(Stored records)
____
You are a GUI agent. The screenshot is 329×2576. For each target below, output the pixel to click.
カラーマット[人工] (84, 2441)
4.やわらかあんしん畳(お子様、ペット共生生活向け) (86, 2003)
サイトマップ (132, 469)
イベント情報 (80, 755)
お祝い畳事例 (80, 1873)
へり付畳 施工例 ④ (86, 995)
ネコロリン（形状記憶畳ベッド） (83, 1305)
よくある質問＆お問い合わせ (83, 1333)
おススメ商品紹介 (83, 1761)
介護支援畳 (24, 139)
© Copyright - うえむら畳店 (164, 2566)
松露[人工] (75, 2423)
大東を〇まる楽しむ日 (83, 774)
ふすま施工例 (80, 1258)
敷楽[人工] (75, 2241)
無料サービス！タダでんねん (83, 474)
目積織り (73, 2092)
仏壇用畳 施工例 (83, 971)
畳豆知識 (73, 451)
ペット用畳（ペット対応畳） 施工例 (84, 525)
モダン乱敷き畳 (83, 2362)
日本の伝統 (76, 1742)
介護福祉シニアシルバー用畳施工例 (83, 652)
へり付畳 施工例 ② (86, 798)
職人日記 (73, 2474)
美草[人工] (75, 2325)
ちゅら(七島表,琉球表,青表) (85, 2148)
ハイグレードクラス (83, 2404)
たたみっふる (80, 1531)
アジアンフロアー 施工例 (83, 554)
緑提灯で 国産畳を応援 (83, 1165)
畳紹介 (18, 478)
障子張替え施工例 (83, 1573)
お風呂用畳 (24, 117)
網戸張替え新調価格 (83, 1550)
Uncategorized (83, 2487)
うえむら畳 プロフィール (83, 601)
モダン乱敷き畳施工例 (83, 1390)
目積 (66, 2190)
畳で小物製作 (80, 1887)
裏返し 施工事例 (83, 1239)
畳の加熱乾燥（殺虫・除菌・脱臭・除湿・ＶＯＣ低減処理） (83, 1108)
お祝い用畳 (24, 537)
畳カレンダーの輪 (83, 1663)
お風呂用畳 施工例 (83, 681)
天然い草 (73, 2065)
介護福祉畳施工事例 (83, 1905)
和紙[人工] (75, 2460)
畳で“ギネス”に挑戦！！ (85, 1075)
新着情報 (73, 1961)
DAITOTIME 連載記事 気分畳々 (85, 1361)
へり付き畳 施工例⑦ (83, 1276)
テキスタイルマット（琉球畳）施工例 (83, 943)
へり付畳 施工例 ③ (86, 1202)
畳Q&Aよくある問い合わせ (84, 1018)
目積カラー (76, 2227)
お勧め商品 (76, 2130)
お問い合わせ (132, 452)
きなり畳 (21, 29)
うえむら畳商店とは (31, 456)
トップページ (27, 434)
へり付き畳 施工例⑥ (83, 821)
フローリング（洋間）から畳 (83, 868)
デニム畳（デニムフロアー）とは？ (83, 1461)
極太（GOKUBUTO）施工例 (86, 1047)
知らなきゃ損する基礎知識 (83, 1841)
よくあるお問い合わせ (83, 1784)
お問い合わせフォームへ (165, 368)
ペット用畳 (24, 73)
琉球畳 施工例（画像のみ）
____
What the task requires
Copy verbatim the span of lines that begins with the line holding "デニム畳（デニムフロアー）とは？ (83, 1461)" and ends at the last line of the records.

Written response
デニム畳（デニムフロアー）とは？ (83, 1461)
極太（GOKUBUTO）施工例 (86, 1047)
知らなきゃ損する基礎知識 (83, 1841)
よくあるお問い合わせ (83, 1784)
お問い合わせフォームへ (165, 368)
ペット用畳 (24, 73)
琉球畳 施工例（画像のみ）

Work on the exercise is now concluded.